Exercise prompt:
Could you report every line from the entries that includes the word "target"?

Material for this task:
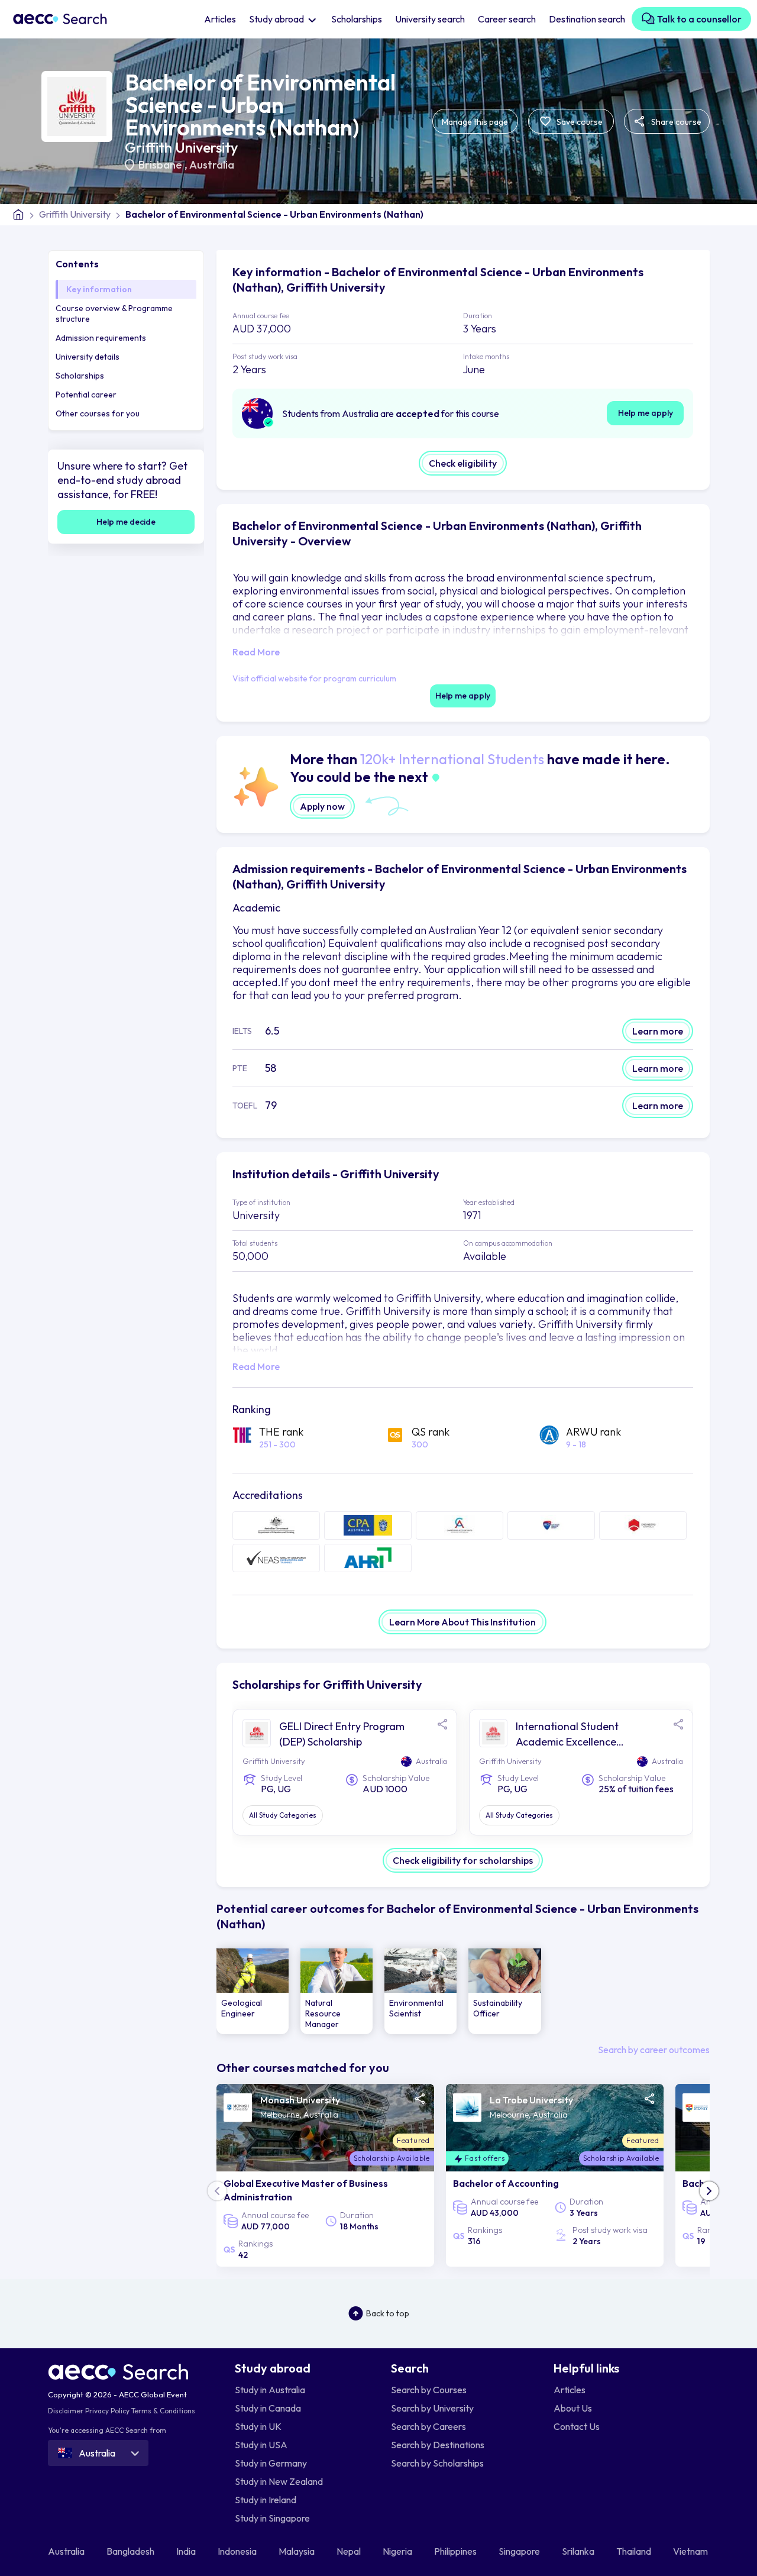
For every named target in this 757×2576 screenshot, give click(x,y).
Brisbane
* * *
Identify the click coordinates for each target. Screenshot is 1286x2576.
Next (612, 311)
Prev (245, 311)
...
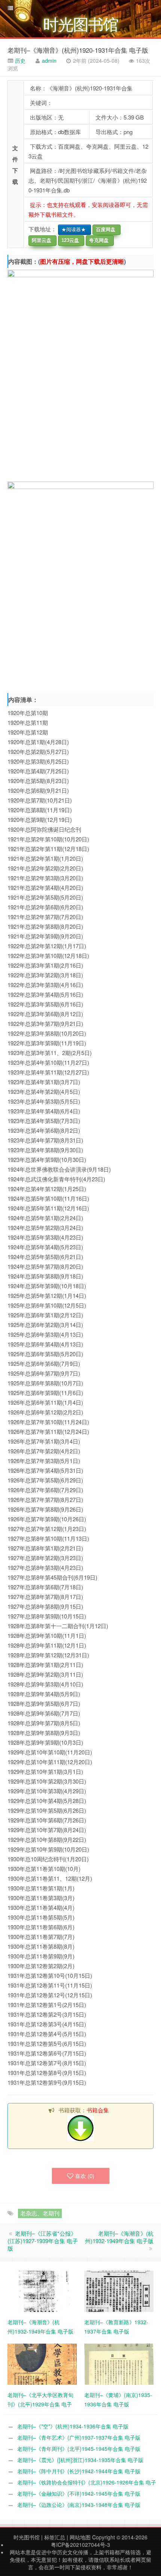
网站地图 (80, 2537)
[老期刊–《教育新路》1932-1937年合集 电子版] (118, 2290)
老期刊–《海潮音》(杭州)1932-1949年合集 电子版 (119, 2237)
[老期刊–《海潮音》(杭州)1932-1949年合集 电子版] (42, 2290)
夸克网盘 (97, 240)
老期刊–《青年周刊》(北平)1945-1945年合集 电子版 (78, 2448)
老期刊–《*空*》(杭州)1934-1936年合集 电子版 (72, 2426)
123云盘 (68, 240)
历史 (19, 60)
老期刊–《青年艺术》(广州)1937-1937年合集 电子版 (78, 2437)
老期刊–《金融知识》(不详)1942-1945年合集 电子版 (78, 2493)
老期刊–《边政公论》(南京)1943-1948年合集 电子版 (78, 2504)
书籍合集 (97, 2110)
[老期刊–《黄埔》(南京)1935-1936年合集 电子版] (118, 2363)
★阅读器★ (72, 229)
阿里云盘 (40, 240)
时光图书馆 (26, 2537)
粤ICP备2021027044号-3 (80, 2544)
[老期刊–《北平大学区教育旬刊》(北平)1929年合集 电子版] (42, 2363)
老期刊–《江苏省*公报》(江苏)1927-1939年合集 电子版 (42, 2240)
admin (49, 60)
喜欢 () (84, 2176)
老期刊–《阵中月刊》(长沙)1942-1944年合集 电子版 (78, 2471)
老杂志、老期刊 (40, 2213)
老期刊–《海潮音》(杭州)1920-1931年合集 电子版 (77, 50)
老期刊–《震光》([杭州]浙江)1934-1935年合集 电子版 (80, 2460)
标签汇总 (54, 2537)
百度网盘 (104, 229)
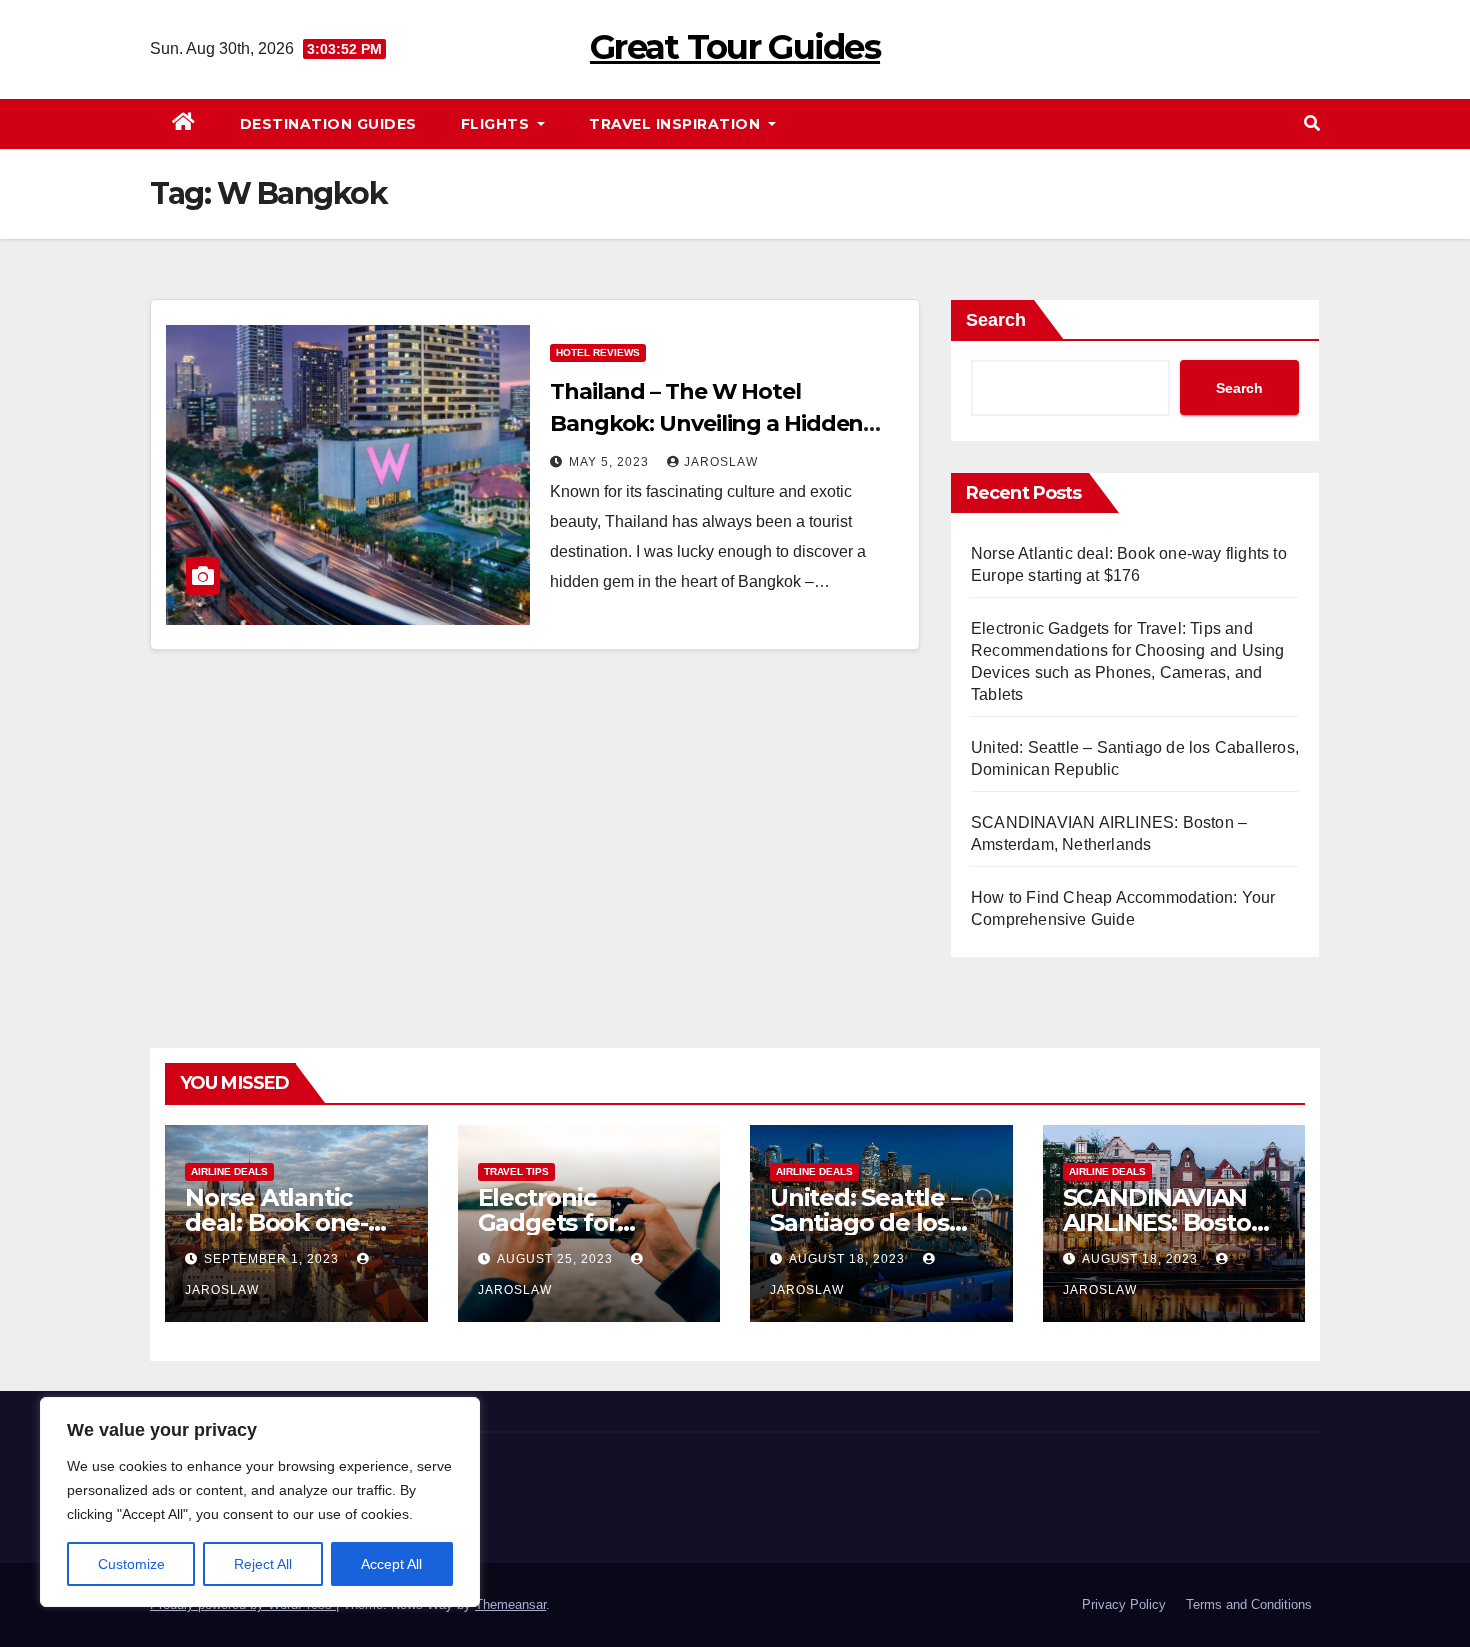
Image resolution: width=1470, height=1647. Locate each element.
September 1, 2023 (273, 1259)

Task output:
For every named target in this 757×2576 screenshot, give click(x,y).
Identify the click coordinates for each target. Screenshot is 1286x2576.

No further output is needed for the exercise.